Front-runners Wendy Greuel and Eric Garcetti each portrayed themselves as fighters for the beleaguered department, which has been under scrutiny since fire officials admitted they'd released misleading performance data for years.
Greuel, who conducted an audit of emergency response times as city controller, blamed the City Council and Mayor Antonio Villaraigosa for slow responses since the budget reductions began.
She complained that the city hasn't hired a new firefighter in four years and said firefighters have told her: "I don't understand why the mayor and council cut us … and didn't expect it to be a problem."
Councilman Eric Garcetti tersely pointed out that Greuel played a role in the cuts while serving on the council before she was elected controller in 2009.
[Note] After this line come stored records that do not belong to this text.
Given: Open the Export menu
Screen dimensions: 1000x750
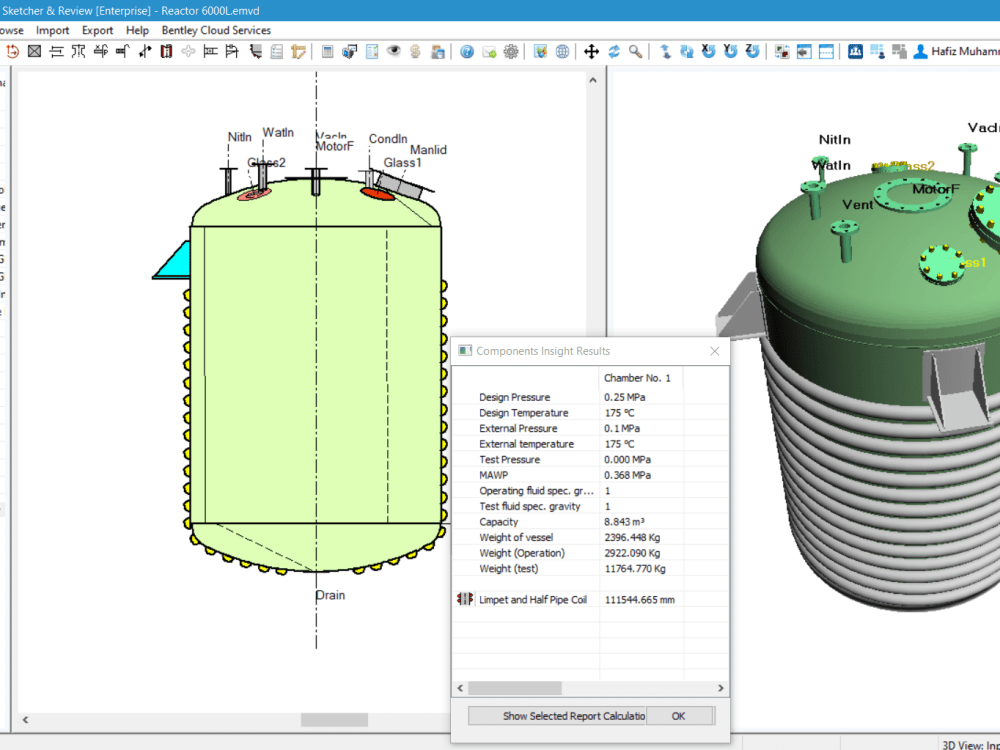Looking at the screenshot, I should coord(97,30).
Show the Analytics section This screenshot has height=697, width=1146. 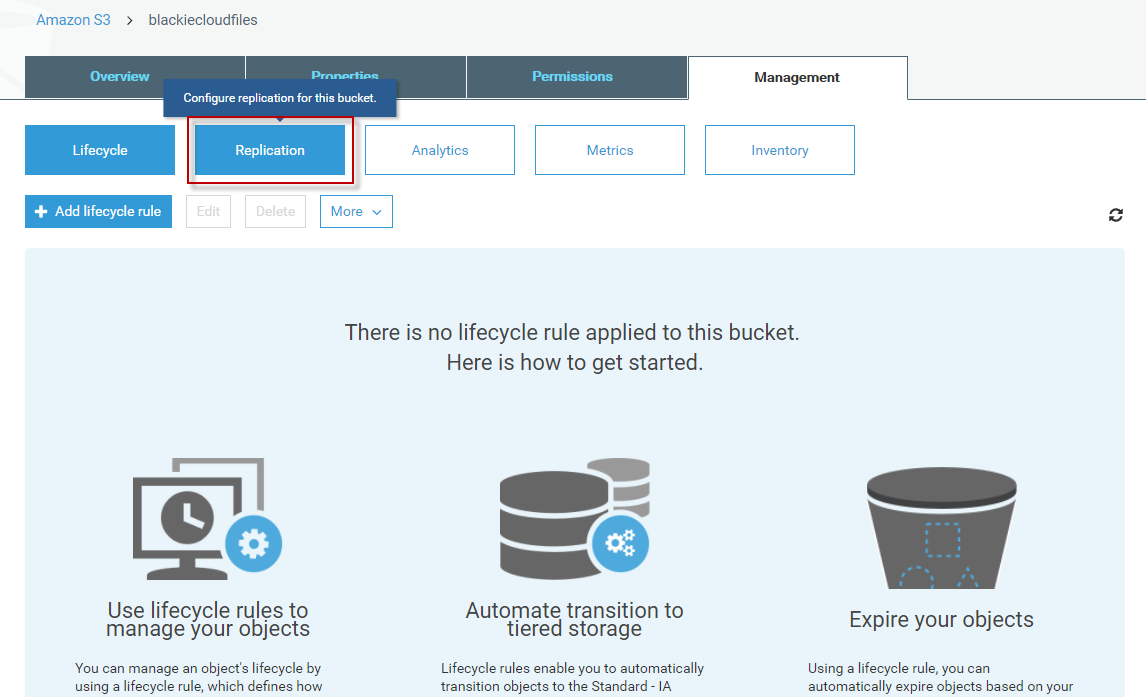pos(440,151)
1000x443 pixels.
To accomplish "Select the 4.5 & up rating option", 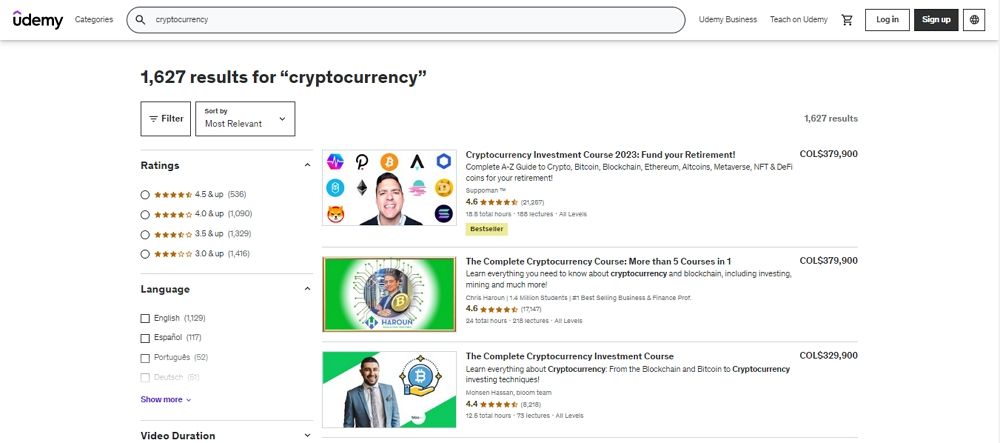I will tap(146, 194).
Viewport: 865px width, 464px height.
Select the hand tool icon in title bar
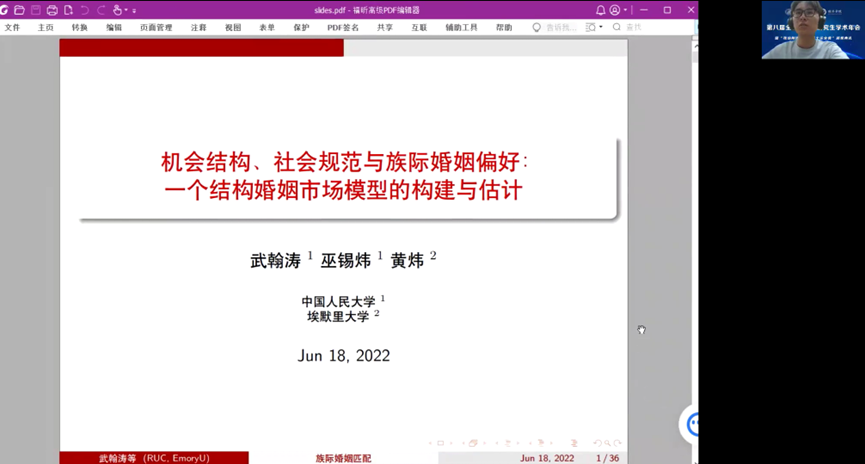click(x=117, y=10)
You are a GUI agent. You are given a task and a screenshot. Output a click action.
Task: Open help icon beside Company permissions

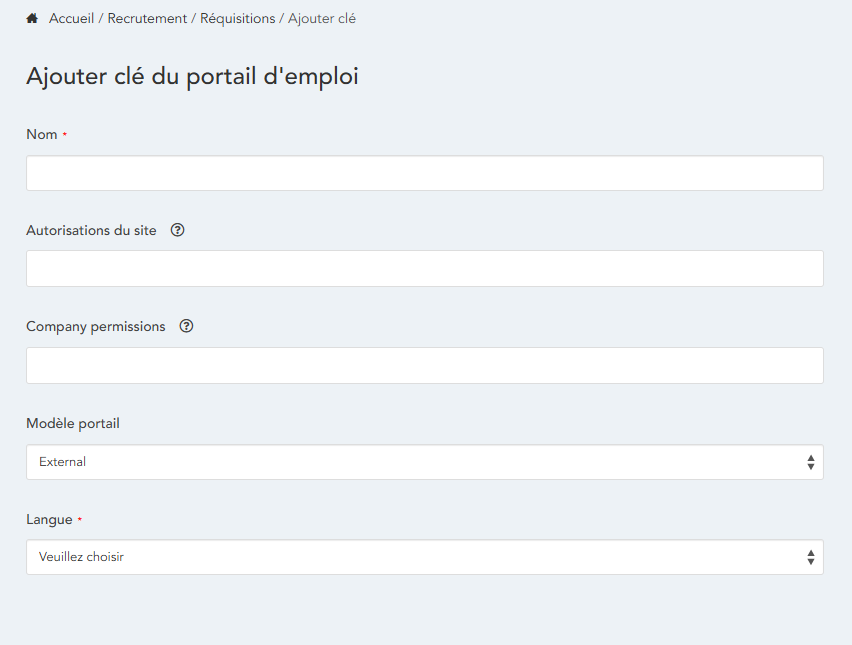(x=186, y=326)
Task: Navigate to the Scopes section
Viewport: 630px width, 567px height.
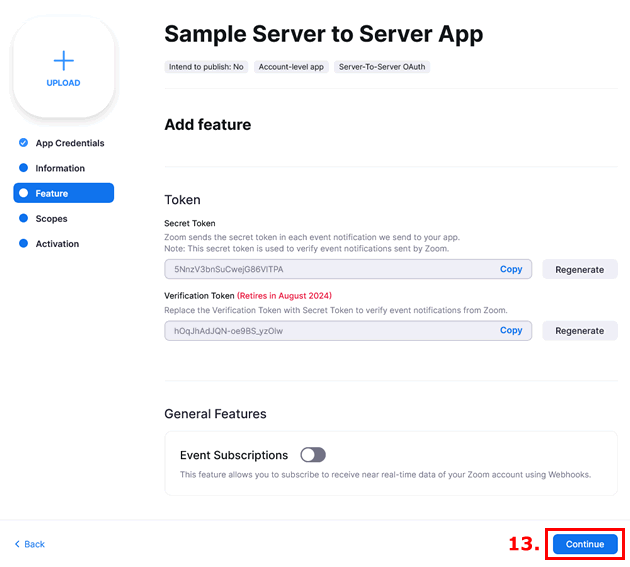Action: pos(52,218)
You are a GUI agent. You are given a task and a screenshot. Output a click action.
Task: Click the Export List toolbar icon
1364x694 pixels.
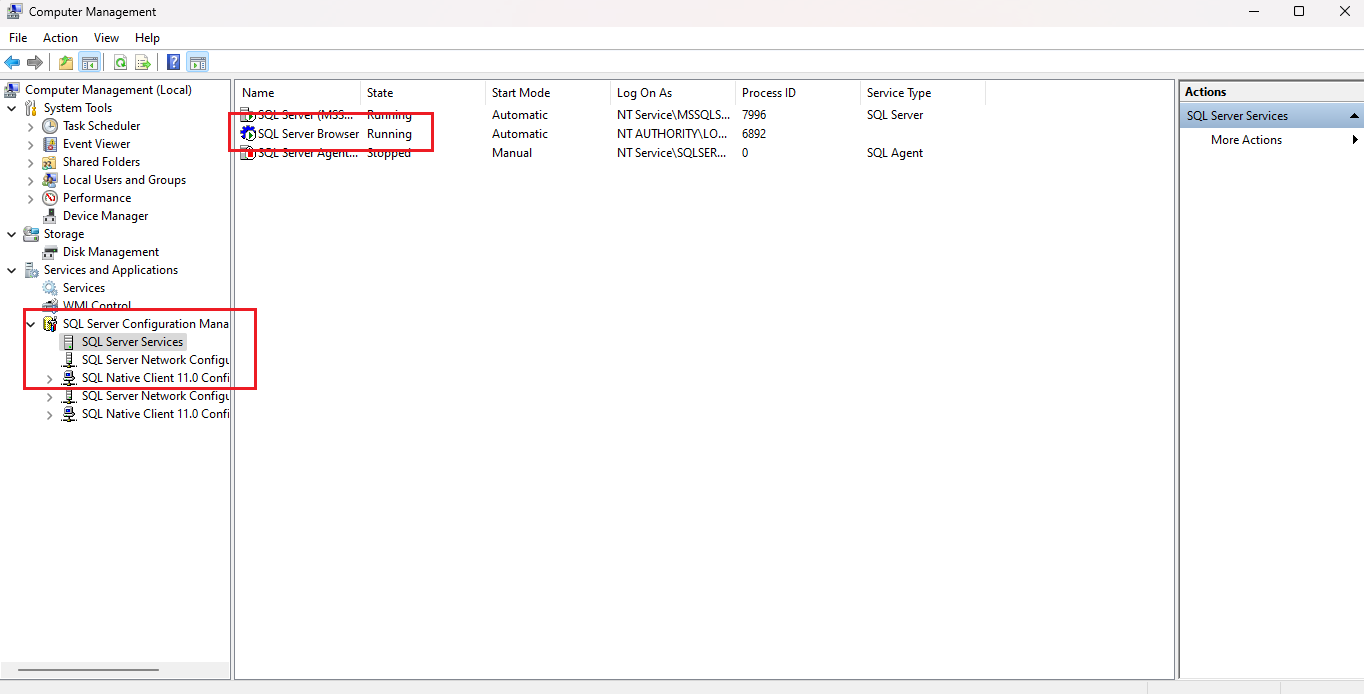point(143,62)
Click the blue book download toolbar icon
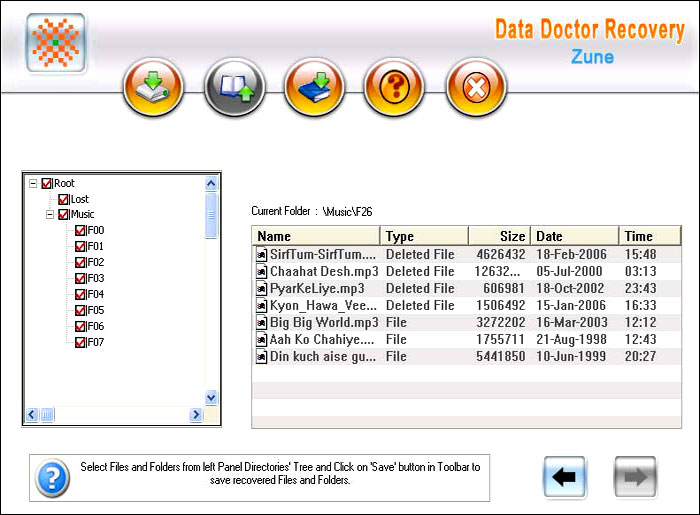This screenshot has height=515, width=700. (x=315, y=89)
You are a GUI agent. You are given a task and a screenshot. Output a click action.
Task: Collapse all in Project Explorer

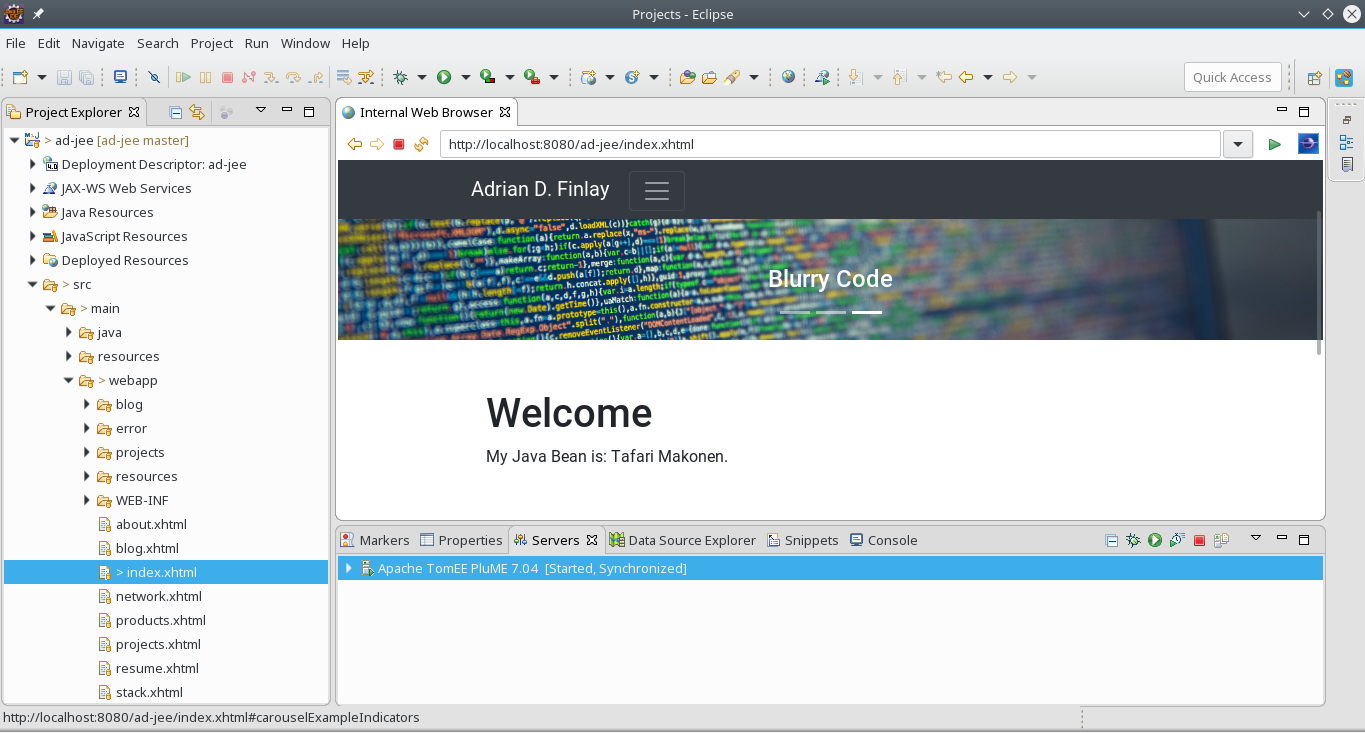(176, 112)
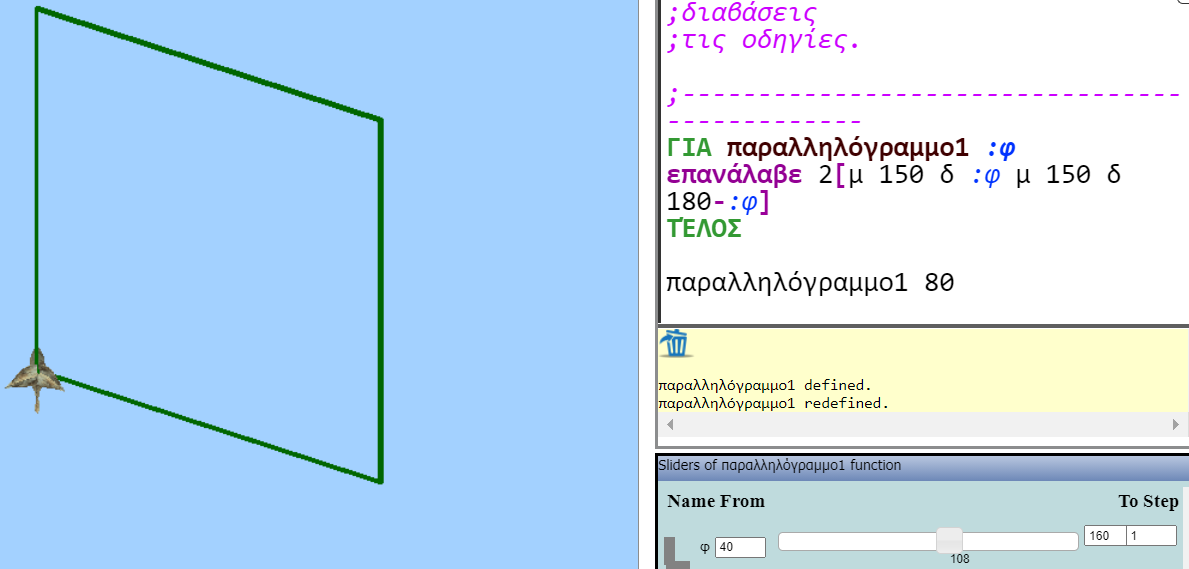Click the purple επανάλαβε keyword
The width and height of the screenshot is (1189, 569).
point(734,175)
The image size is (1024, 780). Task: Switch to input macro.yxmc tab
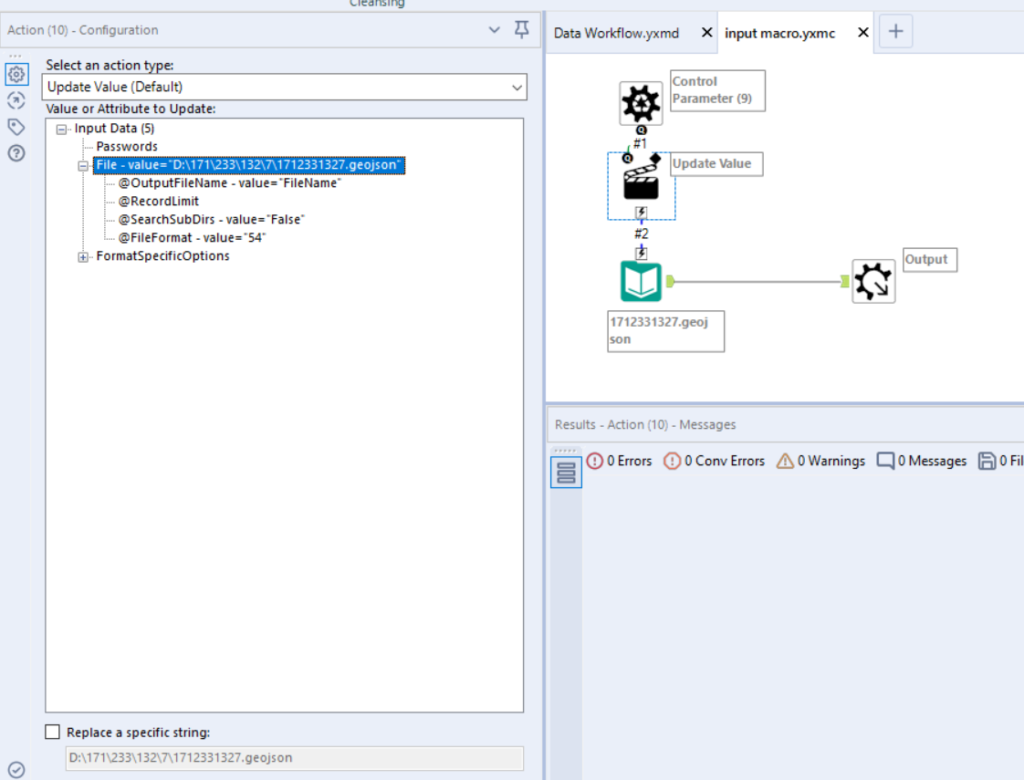click(x=780, y=33)
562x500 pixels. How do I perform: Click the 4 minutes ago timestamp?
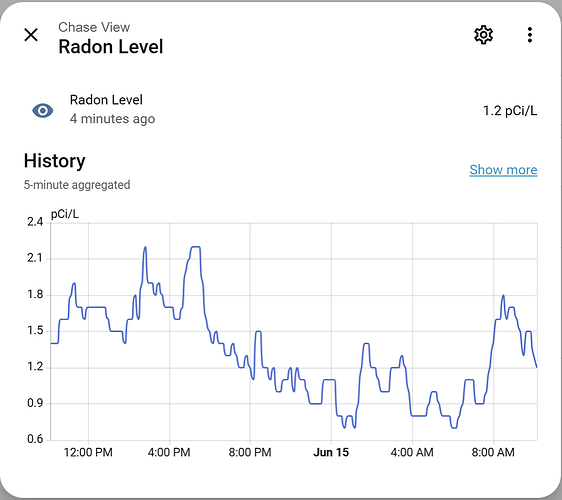pyautogui.click(x=113, y=119)
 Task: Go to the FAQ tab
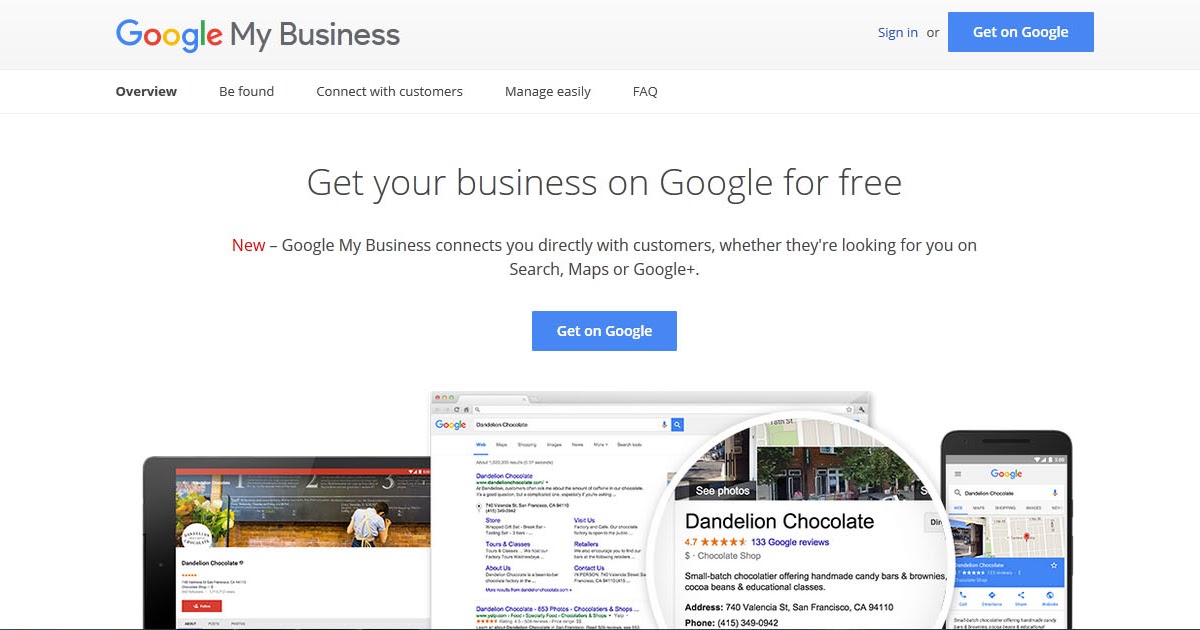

"We both voted for $56 million in cuts to the Fire Department along with cuts to all of our departments," Garcetti said.
Lawmakers had no choice, he said. When the economy bottomed out during the economic recession, Garcetti said, the cuts helped the city stay afloat. "I will never apologize for balancing the budget in those years."
"The question now," he said, "is what are we doing to restore?" He pointed out that he approved increases to the department's budget last year and has pushed Fire Chief Brian Cummings to draw up a plan mapping out where he would like to add back resources.
"You've seen me hold this chief's feet to the fire," Garcetti said.
Two years ago, the department closed units at more than one-fifth of the city's stations, including in Pacific Palisades, which lost an engine company. Residents feared the cuts would mean longer waits in the hard-to-reach hilly neighborhoods.
Last year, a Times analysis of Fire Department response times found that residents in many of the city's hillside communities wait twice as long as those who live in more dense areas in and around downtown.
Garcetti and Councilwoman Jan Perry said the department needs to focus on upgrading its technology. Plans to install GPS devices in city firetrucks have been in the works for years but slow to be implemented.
Candidate Emanuel Pleitez pledge to install "an in-house roving engineering team" that would look at data in the Fire Department and across the city.
The forum was sponsored by the Pacific Palisades Democratic Club. A fifth candidate, Kevin James, was excluded because he is a Republican.